[RECORD SET Boundary: Start]

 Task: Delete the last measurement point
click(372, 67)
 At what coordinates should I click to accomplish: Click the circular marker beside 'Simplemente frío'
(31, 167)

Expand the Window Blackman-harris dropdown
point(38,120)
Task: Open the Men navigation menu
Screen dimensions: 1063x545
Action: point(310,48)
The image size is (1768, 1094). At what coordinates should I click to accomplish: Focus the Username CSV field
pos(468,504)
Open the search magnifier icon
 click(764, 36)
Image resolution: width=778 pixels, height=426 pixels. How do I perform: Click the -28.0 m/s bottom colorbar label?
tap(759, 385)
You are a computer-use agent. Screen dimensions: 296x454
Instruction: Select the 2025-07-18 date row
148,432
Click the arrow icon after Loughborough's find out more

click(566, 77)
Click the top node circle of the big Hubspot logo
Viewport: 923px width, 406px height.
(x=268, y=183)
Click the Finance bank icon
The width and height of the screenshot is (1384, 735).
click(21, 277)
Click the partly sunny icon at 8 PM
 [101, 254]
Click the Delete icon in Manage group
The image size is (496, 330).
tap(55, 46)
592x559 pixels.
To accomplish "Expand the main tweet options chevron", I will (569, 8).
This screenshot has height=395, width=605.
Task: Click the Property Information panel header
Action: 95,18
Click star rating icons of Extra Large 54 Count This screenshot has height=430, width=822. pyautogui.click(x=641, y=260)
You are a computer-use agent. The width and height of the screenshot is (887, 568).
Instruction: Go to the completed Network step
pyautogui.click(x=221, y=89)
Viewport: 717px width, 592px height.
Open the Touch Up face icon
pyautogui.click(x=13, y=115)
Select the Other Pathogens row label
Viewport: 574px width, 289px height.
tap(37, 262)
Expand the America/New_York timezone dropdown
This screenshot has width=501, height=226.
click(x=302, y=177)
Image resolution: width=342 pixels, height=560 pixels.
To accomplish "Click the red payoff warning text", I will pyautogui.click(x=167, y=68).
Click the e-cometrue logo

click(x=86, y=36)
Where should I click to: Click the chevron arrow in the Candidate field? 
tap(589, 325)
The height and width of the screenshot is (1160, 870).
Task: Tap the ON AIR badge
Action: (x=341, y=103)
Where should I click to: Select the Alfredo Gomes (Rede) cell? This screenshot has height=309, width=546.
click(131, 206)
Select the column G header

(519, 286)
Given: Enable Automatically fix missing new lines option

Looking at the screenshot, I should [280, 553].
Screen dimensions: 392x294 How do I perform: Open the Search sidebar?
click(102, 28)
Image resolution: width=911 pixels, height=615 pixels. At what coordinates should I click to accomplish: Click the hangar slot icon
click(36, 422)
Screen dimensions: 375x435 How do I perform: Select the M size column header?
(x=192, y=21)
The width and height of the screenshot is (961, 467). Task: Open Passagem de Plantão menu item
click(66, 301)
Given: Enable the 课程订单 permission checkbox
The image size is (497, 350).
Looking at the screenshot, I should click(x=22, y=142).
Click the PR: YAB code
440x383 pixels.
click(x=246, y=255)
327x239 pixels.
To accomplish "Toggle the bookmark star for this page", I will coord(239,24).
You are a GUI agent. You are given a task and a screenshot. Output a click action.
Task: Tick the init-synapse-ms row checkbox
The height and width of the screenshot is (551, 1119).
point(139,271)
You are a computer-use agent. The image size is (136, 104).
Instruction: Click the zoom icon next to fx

[RECORD SET Boundary: End]

• EXERCISE BRIEF
Would you write out all of the data exactly as given?

• OUTPUT OF THE TASK
 Task: Delete the last measurement point
click(372, 67)
 At what coordinates should I click to accomplish: Click the circular marker beside 'Simplemente frío'
(31, 167)

Expand the Window Blackman-harris dropdown
point(38,120)
Task: Open the Men navigation menu
Screen dimensions: 1063x545
Action: point(310,48)
The image size is (1768, 1094). At what coordinates should I click to accomplish: Focus the Username CSV field
pos(468,504)
Open the search magnifier icon
 click(764, 36)
Image resolution: width=778 pixels, height=426 pixels. How do I perform: Click the -28.0 m/s bottom colorbar label?
tap(759, 385)
You are a computer-use agent. Screen dimensions: 296x454
Instruction: Select the 2025-07-18 date row
148,432
Click the arrow icon after Loughborough's find out more

click(566, 77)
Click the top node circle of the big Hubspot logo
Viewport: 923px width, 406px height.
(x=268, y=183)
Click the Finance bank icon
The width and height of the screenshot is (1384, 735).
click(21, 277)
Click the partly sunny icon at 8 PM
 [101, 254]
Click the Delete icon in Manage group
The image size is (496, 330).
tap(55, 46)
592x559 pixels.
To accomplish "Expand the main tweet options chevron", I will (569, 8).
This screenshot has height=395, width=605.
Task: Click the Property Information panel header
Action: 95,18
Click star rating icons of Extra Large 54 Count This screenshot has height=430, width=822. pyautogui.click(x=641, y=260)
You are a computer-use agent. The width and height of the screenshot is (887, 568).
Instruction: Go to the completed Network step
pyautogui.click(x=221, y=89)
Viewport: 717px width, 592px height.
Open the Touch Up face icon
pyautogui.click(x=13, y=115)
Select the Other Pathogens row label
Viewport: 574px width, 289px height.
tap(37, 262)
Expand the America/New_York timezone dropdown
This screenshot has width=501, height=226.
click(x=302, y=177)
Image resolution: width=342 pixels, height=560 pixels.
To accomplish "Click the red payoff warning text", I will pyautogui.click(x=167, y=68).
Click the e-cometrue logo

click(x=86, y=36)
Where should I click to: Click the chevron arrow in the Candidate field? 
tap(589, 325)
The height and width of the screenshot is (1160, 870).
Task: Tap the ON AIR badge
Action: (x=341, y=103)
Where should I click to: Select the Alfredo Gomes (Rede) cell? This screenshot has height=309, width=546.
click(131, 206)
Select the column G header

(519, 286)
Given: Enable Automatically fix missing new lines option

Looking at the screenshot, I should [280, 553].
Screen dimensions: 392x294 How do I perform: Open the Search sidebar?
click(102, 28)
Image resolution: width=911 pixels, height=615 pixels. At what coordinates should I click to accomplish: Click the hangar slot icon
click(36, 422)
Screen dimensions: 375x435 How do I perform: Select the M size column header?
(x=192, y=21)
The width and height of the screenshot is (961, 467). Task: Open Passagem de Plantão menu item
click(66, 301)
Given: Enable the 课程订单 permission checkbox
The image size is (497, 350).
Looking at the screenshot, I should click(x=22, y=142).
Click the PR: YAB code
440x383 pixels.
click(x=246, y=255)
327x239 pixels.
To accomplish "Toggle the bookmark star for this page", I will coord(239,24).
You are a GUI agent. You are given a task and a screenshot. Output a click action.
Task: Tick the init-synapse-ms row checkbox
The height and width of the screenshot is (551, 1119).
point(139,271)
You are a computer-use agent. The image size is (136, 104).
Instruction: Click the zoom icon next to fx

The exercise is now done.